Fake referendum would be joke across Europe

A LEADING light in the SNP, Joanne Cherry, has said it’s time for them to consider holding a “consultative referendum” on independence. She’s the most senior SNP politician to do so.

Cherry will be one of the leading contenders to take over from Nicola Sturgeon when she quits, so she may have been trying to ramp up her support among fervent “Independence Now” zealots. Or maybe Cherry, a QC, is as blinkered as the rest of them when it comes to holding a fake referendum.

Without the approval of the UK Government a fake referendum would be boycotted by almost everyone who stands opposed to the SNP, which is the majority of Scots. Boycotted, probably picketed, mocked and derided, it would be entirely meaningless. If the outcome was 99.9 per cent support for independence it would generate a horse laugh which would echo across Scotland, the rest of the UK, and across Europe.

That would result in another outbreak of grievance-ridden fury from the nationalists but that’s virtually all it would achieve.

However one other – more serious – consequence would be to send out a signal that some nationalists are so determined to have their way that they are prepared to try and subvert democracy to do so.
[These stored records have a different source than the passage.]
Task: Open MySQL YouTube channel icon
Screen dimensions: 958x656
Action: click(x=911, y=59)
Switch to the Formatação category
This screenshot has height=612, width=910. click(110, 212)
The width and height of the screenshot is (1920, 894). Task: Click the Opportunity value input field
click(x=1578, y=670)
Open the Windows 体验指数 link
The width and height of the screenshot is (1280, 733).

But maybe we already know that.

Where the flowers won’t be in bloom

INVERNESS councillors are likely to agree this week that nearly £80,000 should be spent on floral displays around the Highland capital. There should be no quibbling about that. With vast numbers of tourists pouring in the city should be looking at its prettified best.

But one place where the flowers won’t be blooming will be at the site of the Gathering Place. With work due to start “in the spring” members of the OpenNess protest group pointed out that that was just the time the first expanse of seasonal colour spread across the riverside location, as the bluebells came out. Instead the beauty spot will be turned into a churned up building site at a cost of £300,000. How many beautiful floral displays would that kind of money buy?

And still officialdom can’t or won’t give a date when that work is due to start “in the spring”.

Stumped for first time by ‘mega-news story’

AS I was otherwise engaged on Saturday, very rarely for me I didn’t catch any news broadcasts or see any online news updates that day. So when I went in to a store to buy a Sunday paper I was unprepared for the spread of front pages on the newsstand. Virtually every one featured a large picture of Caroline Flack, who had apparently committed suicide, aged 40. Two tabloids gave over their entire front page to a picture of Ms Flack, for maximum impact. This has previously happened with Elvis, Bowie, Lennon and very few others.

Over the decades I’ve accumulated and kept quite a number of major event newspaper front pages, ranging from the election and downfall of Maggie Thatcher, to the Falklands War, and the biggest events of all, the September 11 attacks and the death of Princess Diana.

The thing about Sunday’s “major event” front pages was I didn’t recognise the picture of Ms Flack, or her name, and had absolutely no idea who she was or what she did. Apparently she was involved with the TV show Love Island.

Her death in the circumstances was a tragedy. But for my own part this was the first time I’ve been so much in the dark – or anything like it – over what was obviously considered by most papers a happening of huge national interest and significance.

It left me pondering, am I starting to lose touch with the very big things which capture attention these days. Alternately, did the newspapers overreact in their coverage of the death of Ms Flack?

And, before her death was announced, was I the only person in Britain who had absolutely no idea who Caroline Flack was?